Il Comitato "Casa di Riposo "Vittorio Emanuele II" nella persona della sua referente Maria Grazia Lestingi, è tornato a far sentire la propria voce, chiedendosi come le istituzioni intendano muoversi per garantire innanzitutto che lo stabile non deperisca ulteriormente, e poi per salvaguardarne l'alto valore sociale. «Il Comitato si chiede come mai questa situazione non sia attenzionata», afferma Lestingi. «Notiamo questa macchia notevole di umidità e presumo sia dovuta al grande foro presente sul tetto. Fatto sta che la facciata presenta questa grande chiazza, molto scura ed evidente, che lascia davvero pensare che le condizioni della struttura stiano peggiorando. Le condizioni dello stabile erano state segnalate – afferma la referente del Comitato - già nel 2023 alla Regione Puglia ponendo all'attenzione del Sindaco il problema della voragine presente sul tetto della struttura".

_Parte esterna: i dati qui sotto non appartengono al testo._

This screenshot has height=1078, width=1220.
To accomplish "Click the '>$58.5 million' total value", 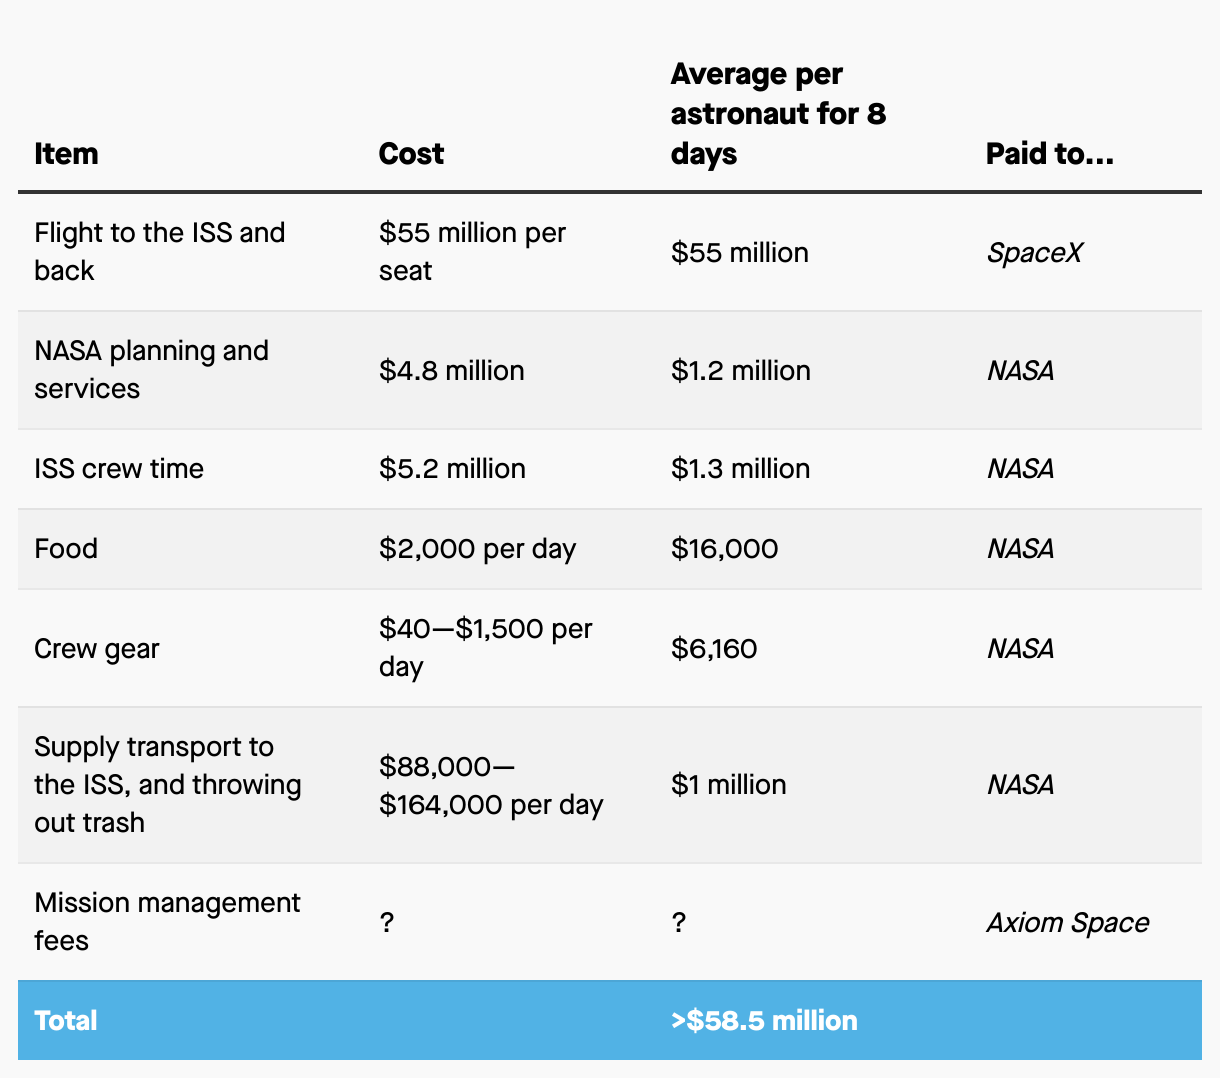I will point(764,1021).
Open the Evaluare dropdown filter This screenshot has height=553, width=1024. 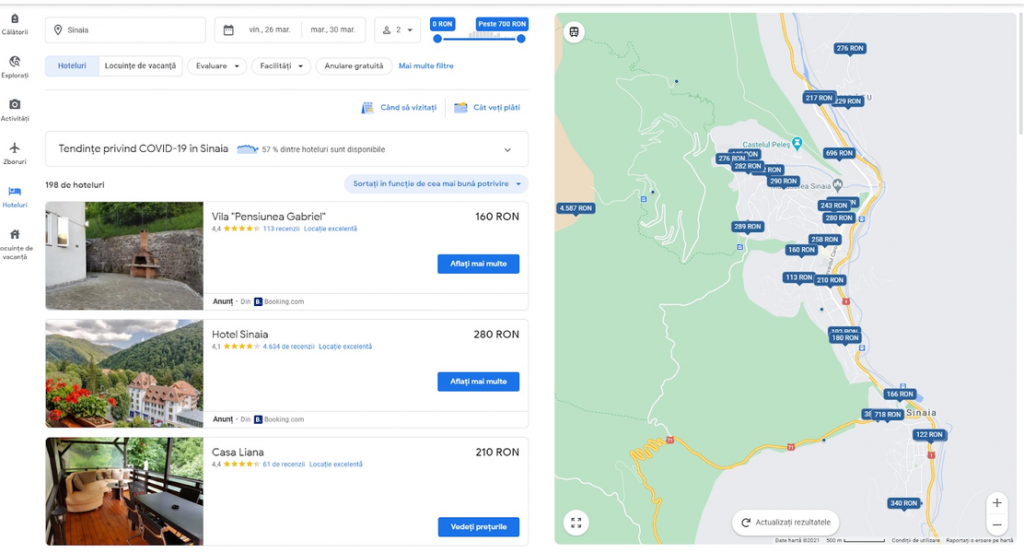click(x=217, y=66)
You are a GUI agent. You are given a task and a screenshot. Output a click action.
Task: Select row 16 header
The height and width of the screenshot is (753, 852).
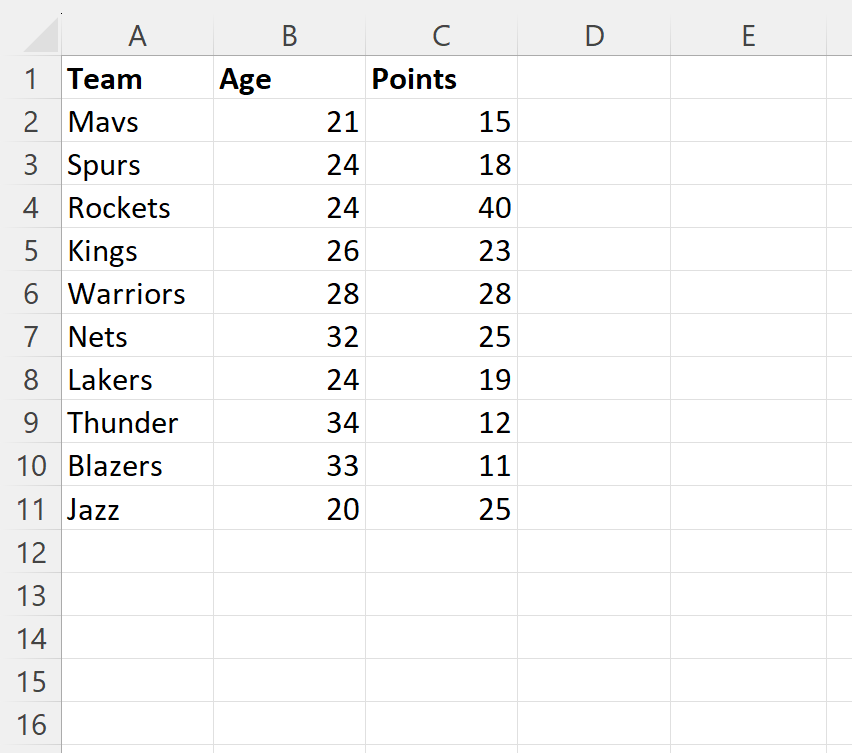click(31, 724)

La storia di questo immobile è sicuramente travagliata. L'edificio doveva essere sottoposto a lavori di ristrutturazione fin dal 2014, ma col tempo l'intervento si è trasformato in un'opera incompiuta. Una situazione che lascia molti senza parole, considerata anche la funzione sociale che la Casa di Riposo rivestiva, aggregando persone e assicurando un tetto e cure agli anziani meno abbienti. I cavilli burocratici sono una costante di questa storia: "Si è arrivati alla nomina di un secondo Commissario, il 29 ottobre scorso, per la gestione dell'ASP, figura che - come sottolinea Maria Grazia Lestingi- il Comitato non ha ancora avuto il piacere di conoscere o di incontrare per un confronto personale. Speriamo – conclude la referente - che possa prendere in mano la situazione».
Il Comitato rifiuta l'idea che questa rimanga un'opera incompiuta, affermando di non volersi fermare finché non si potrà mettere un punto fermo alla vicenda, continuando a cercare un dialogo costruttivo con le istituzioni. I punti da chiarire non sono pochi fra complicati aspetti amministrativi e gestionali, che vengono da lontano, e l'esigenza di avere un luogo a Trani che possa tornare ad essere, è questo uno degli obiettivi , una Casa di Riposo degna di questo nome.